▸ Text excerpt:

▽

- See: Diocese of Lafayette in Louisiana
- In office: 1956–1972
- Predecessor: Jules Jeanmard
- Successor: Gerard Louis Frey

Orders
- Ordination: April 12, 1925
- Consecration: February 22, 1951 by Amleto Giovanni Cicognani

Personal details
- Born: August 13, 1895 Wallace, Louisiana, USA
- Died: January 23, 1981 (aged 85) Lafayette, Louisiana, US
- Buried: Cathedral of Saint John the Evangelist in Lafayette, Louisiana
- Denomination: Roman Catholicism
- Parents: Adam and Jeanne Marie (née Dupleix) Schexnayder
- Education: St. Joseph College Seminary St. Mary Seminary Pontifical North American College
- Motto: Ad te clamamus (We cry out to You)

= Maurice Schexnayder =

American prelate

Maurice Schexnayder (August 13, 1895 - January 23, 1981) was an American prelate of the Roman Catholic Church. He served as bishop of the Diocese of Lafayette in Louisiana from 1956 to 1972.

==Biography==

=== Early life ===
Maurice Schexnayder was born on August 13, 1895, in Wallace, Louisiana, to Adam and Jeanne Marie (née Dutreix) Schexnayder. After attending schools in Wallace and New Orleans, Louisiana, he entered St. Joseph College Seminary near Covington, Louisiana in 1916. He then attended St. Mary Seminary in Baltimore, Maryland, before furthering his studies at the Pontifical North American College in Rome.

△

▸ Directive A: Copy the records verbatim, starting at the line containing "Image resolution: width=209" and ending at the last line of the records. Leave the pictures out of your copy.

[Data for locating visible targets]
▽

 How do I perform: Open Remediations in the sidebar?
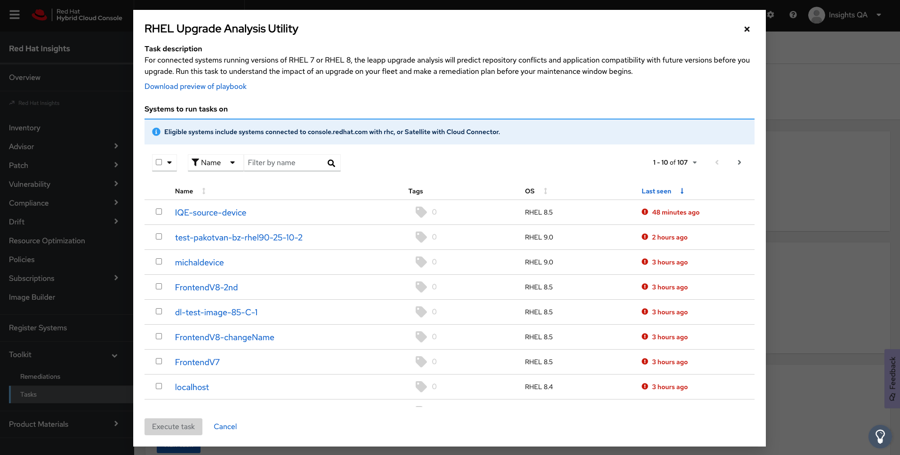[x=40, y=376]
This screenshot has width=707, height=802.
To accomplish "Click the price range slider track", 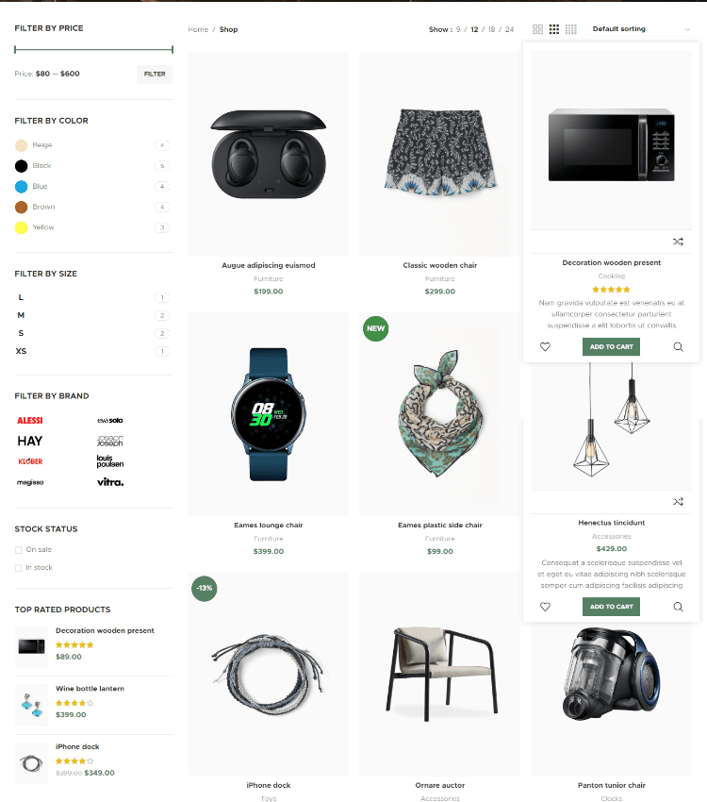I will [x=93, y=50].
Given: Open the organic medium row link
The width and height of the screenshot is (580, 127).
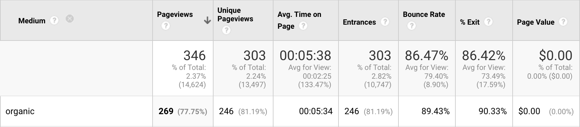Looking at the screenshot, I should [x=20, y=111].
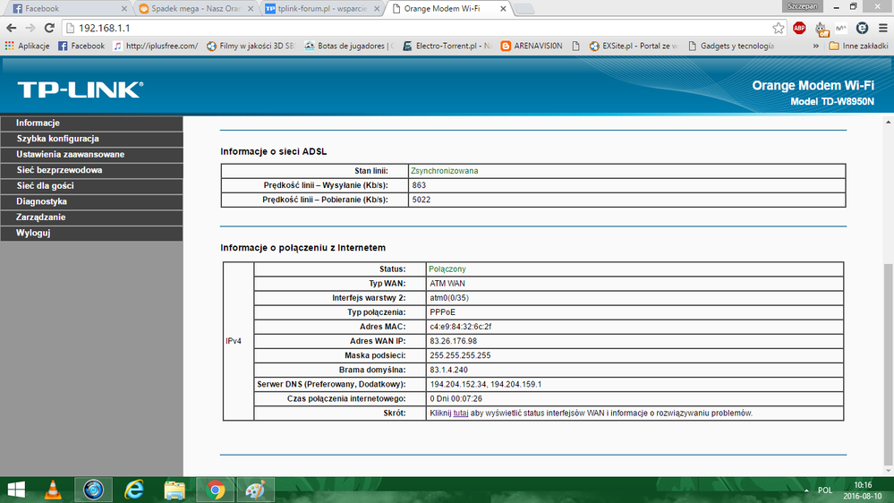The height and width of the screenshot is (503, 894).
Task: Select Diagnostyka in the sidebar menu
Action: point(41,201)
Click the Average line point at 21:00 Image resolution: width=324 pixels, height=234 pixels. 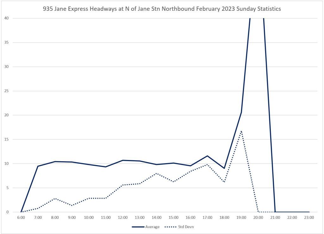coord(275,212)
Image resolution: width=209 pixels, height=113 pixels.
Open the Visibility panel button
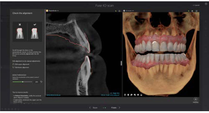point(196,100)
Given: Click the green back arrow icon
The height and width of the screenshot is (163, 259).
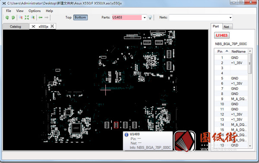Looking at the screenshot, I should point(41,18).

△

▸ Directive B: Repeat word for word the passage of the Maurice Schexnayder text starting at "Maurice Schexnayder (August" and ending at "College in Rome.".

▸ Expected answer A:
Image resolution: width=209 pixels, height=113 pixels.
Open the Visibility panel button
point(196,100)
Given: Click the green back arrow icon
The height and width of the screenshot is (163, 259).
Looking at the screenshot, I should point(41,18).

▸ Expected answer B:
Maurice Schexnayder (August 13, 1895 - January 23, 1981) was an American prelate of the Roman Catholic Church. He served as bishop of the Diocese of Lafayette in Louisiana from 1956 to 1972.

==Biography==

=== Early life ===
Maurice Schexnayder was born on August 13, 1895, in Wallace, Louisiana, to Adam and Jeanne Marie (née Dutreix) Schexnayder. After attending schools in Wallace and New Orleans, Louisiana, he entered St. Joseph College Seminary near Covington, Louisiana in 1916. He then attended St. Mary Seminary in Baltimore, Maryland, before furthering his studies at the Pontifical North American College in Rome.